- Barbat skullcap
- Ban Zhi Lian
For Patients & Caregivers
How It Works
Scutellaria barbata has been studied for its anticancer properties, but more research is needed.
S. barbata is an herb found in Korea and southern China. It is used with other herbs in traditional Chinese medicine to treat bacterial infections, hepatitis, and tumors. Laboratory studies have shown S. barbata can limit the growth of cancer cells. It is also effective against some bacteria. Small studies in humans suggest that S. barbata may benefit patients with advanced breast cancer. Further studies are needed.
To treat hepatitis
Scientific evidence is lacking.
To treat bacterial infections
Lab studies suggest benefit but additional studies are needed.
To treat cancer
Lab studies suggest that S. barbata has anticancer properties. A few small studies in humans report that it may benefit patients with advanced breast cancer, but larger studies are needed.

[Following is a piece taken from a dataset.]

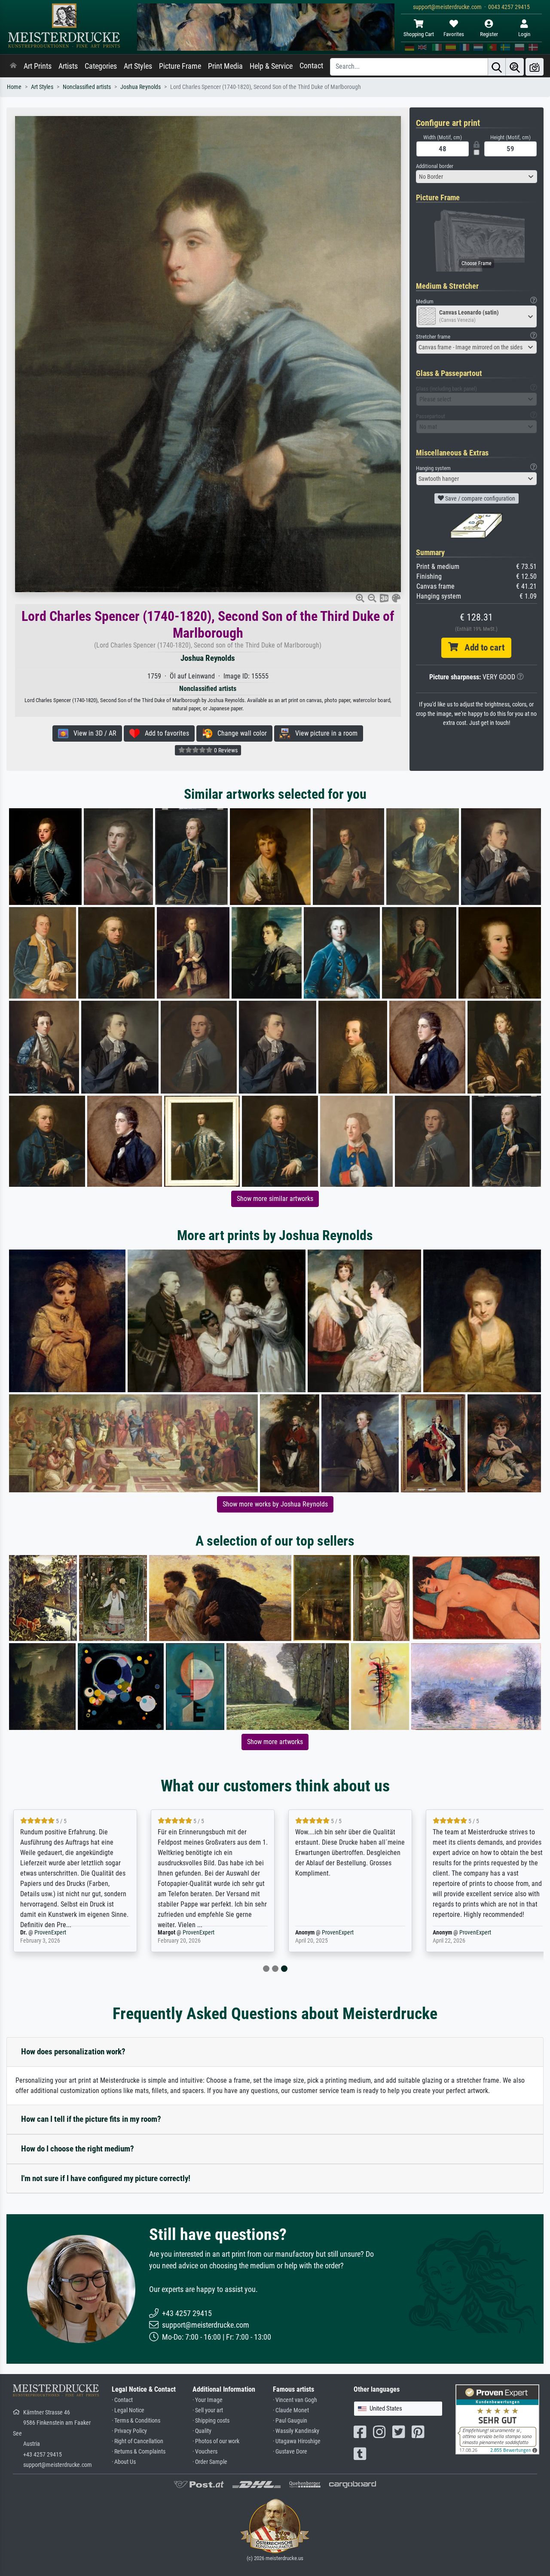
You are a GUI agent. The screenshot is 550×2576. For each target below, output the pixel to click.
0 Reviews (225, 750)
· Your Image (207, 2400)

For Healthcare Professionals
Scutellaria barbata is a perennial herb that is used along with other botanicals in traditional Chinese medicine to treat bacterial infections, hepatitis, and tumors. It is also used as a diuretic, and should not be confused with Scutellaria baicalensis.
In vitro studies suggest that S. barbata has antibacterial (1), antioxidant (15), antimutagenic (2), and anticancer (3) (4) (5) (6) (7) (8) (10) (11) (12) properties. A number of constituents including flavonoids are thought to be responsible for these activities. Animal models also suggest antitumor activity with S. barbata across a range of cancers (16) (17) (18) (19) (20). However, different extraction methodologies and/or plant origins have yielded varying degrees of antitumor effects (21).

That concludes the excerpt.